▸ **Extracted records**
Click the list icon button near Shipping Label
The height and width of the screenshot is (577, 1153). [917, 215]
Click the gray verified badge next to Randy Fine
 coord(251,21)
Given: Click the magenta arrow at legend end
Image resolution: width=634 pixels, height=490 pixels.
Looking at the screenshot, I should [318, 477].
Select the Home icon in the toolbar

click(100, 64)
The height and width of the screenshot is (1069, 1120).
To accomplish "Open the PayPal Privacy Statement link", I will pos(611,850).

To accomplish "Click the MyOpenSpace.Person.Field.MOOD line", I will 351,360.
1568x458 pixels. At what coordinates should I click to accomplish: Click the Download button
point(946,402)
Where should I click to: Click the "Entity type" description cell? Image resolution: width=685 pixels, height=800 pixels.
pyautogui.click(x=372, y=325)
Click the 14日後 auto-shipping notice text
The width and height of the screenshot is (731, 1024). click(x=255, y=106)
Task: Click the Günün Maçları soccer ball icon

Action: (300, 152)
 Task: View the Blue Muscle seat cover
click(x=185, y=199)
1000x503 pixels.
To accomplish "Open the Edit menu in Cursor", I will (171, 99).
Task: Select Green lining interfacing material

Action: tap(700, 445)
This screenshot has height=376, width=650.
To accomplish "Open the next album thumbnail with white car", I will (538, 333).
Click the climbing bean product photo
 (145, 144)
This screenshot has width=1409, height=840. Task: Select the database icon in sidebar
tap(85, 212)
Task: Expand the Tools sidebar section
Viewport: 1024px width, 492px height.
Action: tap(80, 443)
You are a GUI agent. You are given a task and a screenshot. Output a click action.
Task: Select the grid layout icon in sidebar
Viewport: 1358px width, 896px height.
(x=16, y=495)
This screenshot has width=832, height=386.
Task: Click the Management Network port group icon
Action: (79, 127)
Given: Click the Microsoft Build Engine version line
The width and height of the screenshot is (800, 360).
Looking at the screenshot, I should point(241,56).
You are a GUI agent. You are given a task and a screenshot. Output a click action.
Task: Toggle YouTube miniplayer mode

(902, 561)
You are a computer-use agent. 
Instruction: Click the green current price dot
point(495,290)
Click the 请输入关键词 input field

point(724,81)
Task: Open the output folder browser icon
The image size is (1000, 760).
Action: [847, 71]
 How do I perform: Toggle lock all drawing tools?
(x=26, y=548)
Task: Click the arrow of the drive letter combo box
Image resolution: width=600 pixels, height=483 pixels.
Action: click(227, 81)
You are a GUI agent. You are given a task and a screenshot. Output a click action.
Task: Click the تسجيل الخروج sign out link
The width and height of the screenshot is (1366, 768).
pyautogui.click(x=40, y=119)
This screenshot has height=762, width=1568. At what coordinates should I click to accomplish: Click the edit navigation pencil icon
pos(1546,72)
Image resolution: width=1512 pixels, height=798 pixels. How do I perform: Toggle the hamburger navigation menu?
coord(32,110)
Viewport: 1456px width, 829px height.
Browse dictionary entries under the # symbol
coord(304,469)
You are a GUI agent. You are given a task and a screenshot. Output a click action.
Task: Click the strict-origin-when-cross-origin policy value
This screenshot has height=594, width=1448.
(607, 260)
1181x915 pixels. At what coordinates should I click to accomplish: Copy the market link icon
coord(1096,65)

▸ **What is needed**
In the entries above, find the line with "1568x458 pixels. At" and the line with "1000x503 pixels.", then set down exactly those two and every line between them, nothing else.

▸ **Answer below**
1568x458 pixels. At what coordinates should I click to accomplish: Click the Download button
point(946,402)
Where should I click to: Click the "Entity type" description cell? Image resolution: width=685 pixels, height=800 pixels.
pyautogui.click(x=372, y=325)
Click the 14日後 auto-shipping notice text
The width and height of the screenshot is (731, 1024). click(x=255, y=106)
Task: Click the Günün Maçları soccer ball icon

Action: (300, 152)
 Task: View the Blue Muscle seat cover
click(x=185, y=199)
1000x503 pixels.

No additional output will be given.